____ READING TEXT

ES6 Default value parameter for callback [duplicate]

Question

I have several functions with optional callback:

let myFunc = (callback) => {
  callback = callback || (() => {});
  // do something...
  callback();
}

What is the best way to write the callback default parameter?

None of the following solutions satisfy me much:

1 If callback defined:

  if (typeof callback === 'function') {
    callback(); 
  }

Not compact at all!

2 Utility function:

let safeFunc = (callback) => {
  return callback || (() => {});
};

let myFunc = (callback) => {
  // do something...
  safeFunc(callback)();
}

but the problem is that in between this has changed, and it matters in my case.

3 Using call

let myFunc = (callback) => {
  // do something...
  safeFunc(callback).call(this);
}

Not very user friendly.

4 Creating ID function

const ID = () => {};

let myFunc = (callback=ID) => {
  // do something...
  callback();
}

Has external dependency, not very functionnal, though probably the best choice.

Answer 1

Calling directly Function() constructor looks meaningful:

let myFunc = (callback = Function()) => {
  // do something...

________

**EXERCISE TASK**
Could you carry on the thread about default callback parameters in ES6, picking up right after its last line?

____ SOURCE DATA

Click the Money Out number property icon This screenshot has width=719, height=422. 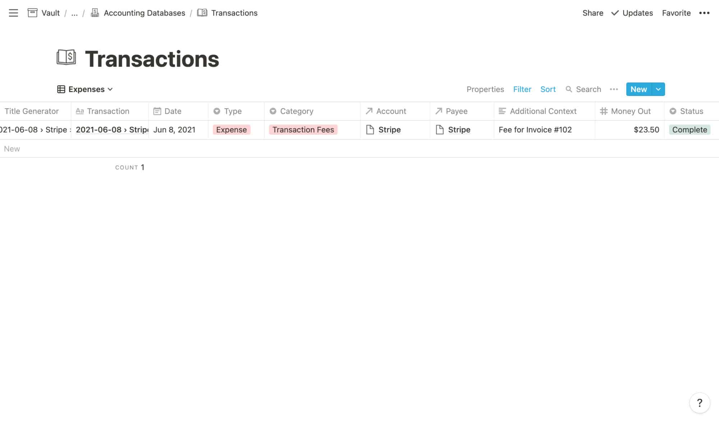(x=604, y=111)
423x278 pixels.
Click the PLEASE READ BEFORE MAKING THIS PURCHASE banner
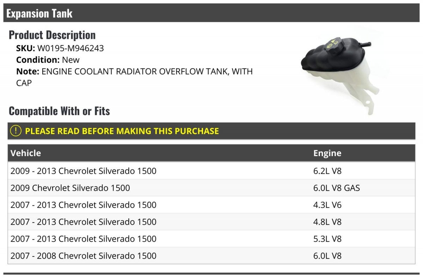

________

**WRITTEN ANSWER**
  callback();
}

Calling Function() returns a noop function:

let noopFunc = Function()
noopFunc() // => undefined

Answer 2

Here is another option.

5 Just an if check..

  if (callback) callback(); 

If you want to prevent calling the callback twice, another utility function here I've called callIt, it also handles passing arguments, and if this is important also to prevent using bind, just pass this..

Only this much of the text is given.